Österreich gilt schon bisher aufgrund seiner bevorzugten topografischen Lage und seinen Pumpspeicherkraftwerken als wesentlicher Energiespeicher Europas. Im europäischen Energiebinnenmarkt wird der Bedarf an Speicher erheblich steigen und kann nicht mit Pumpspeicherkraftwerken allein befriedigt werden. Durch die hochentwickelte Gasinfrastruktur und die großen Gasspeicher bietet sich die Chance für Österreich, durch Wasserstoffspeicherung die Rolle einer zentralen Energiespeicherregion auszubauen.

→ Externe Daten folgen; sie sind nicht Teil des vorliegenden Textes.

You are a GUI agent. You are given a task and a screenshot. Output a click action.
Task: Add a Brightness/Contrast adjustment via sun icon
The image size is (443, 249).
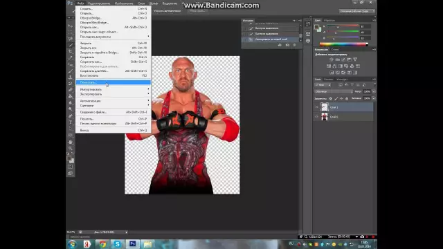[332, 59]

Diese Technologie lediglich als Energiespeicher zu nutzen greift allerdings zu kurz. Die stark ausgeprägte energieintensive Industrie in Österreich benötigt für diverse Produktionsprozesse Wasserstoff. Erneuerbar hergestellter Wasserstoff kann hier somit zu einer deutlichen Minderung des CO2-Ausstoßes beitragen. Mittels Brennstoffzelle kann Wasserstoff auch wieder in Strom und Wärme zurückverwandelt werden. Autos können Wasserstoff als Brennstoff nutzen und werden damit effizienter und emittieren kein CO2. Die Umweltvorteile sind gleich wie bei Elektroautos. Zusätzlich haben sie die Annehmlichkeit, binnen kürzester Zeit betankt zu werden und eine vergleichbare Reichweite wie herkömmliche Verbrennungsmotoren zu haben. Wie wichtig neue Entwicklungen im Mobilitätsbereich sind, zeigen die Emissionsdaten: Der Verkehrssektor verursacht in Österreich 28 Prozent, wenn man jene Emissionen abzieht, die dem EU-weiten Emissionshandel unterliegen, sogar 45 Prozent der gesamten österreichischen Treibhausgasemissionen.

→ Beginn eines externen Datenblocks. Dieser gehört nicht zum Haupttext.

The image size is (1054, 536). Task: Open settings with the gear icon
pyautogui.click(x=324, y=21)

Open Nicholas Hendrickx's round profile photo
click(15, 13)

Grundsätzlich sind die Kosten der Wasserstofftechnologie noch relativ hoch. Mit einer erhöhten Marktdurchdringung können aber Kostenreduktionen geschafft werden, die der Technologie zum Durchbruch verhelfen. In Teilbereichen der Wasserstofftechnologie sind bereits Schritte der Kommerzialisierung zu sehen: Erste Autohersteller haben beispielsweise schon begonnen, Wasserstoff-Brennstoffzellen-Autos in Serie zu produzieren.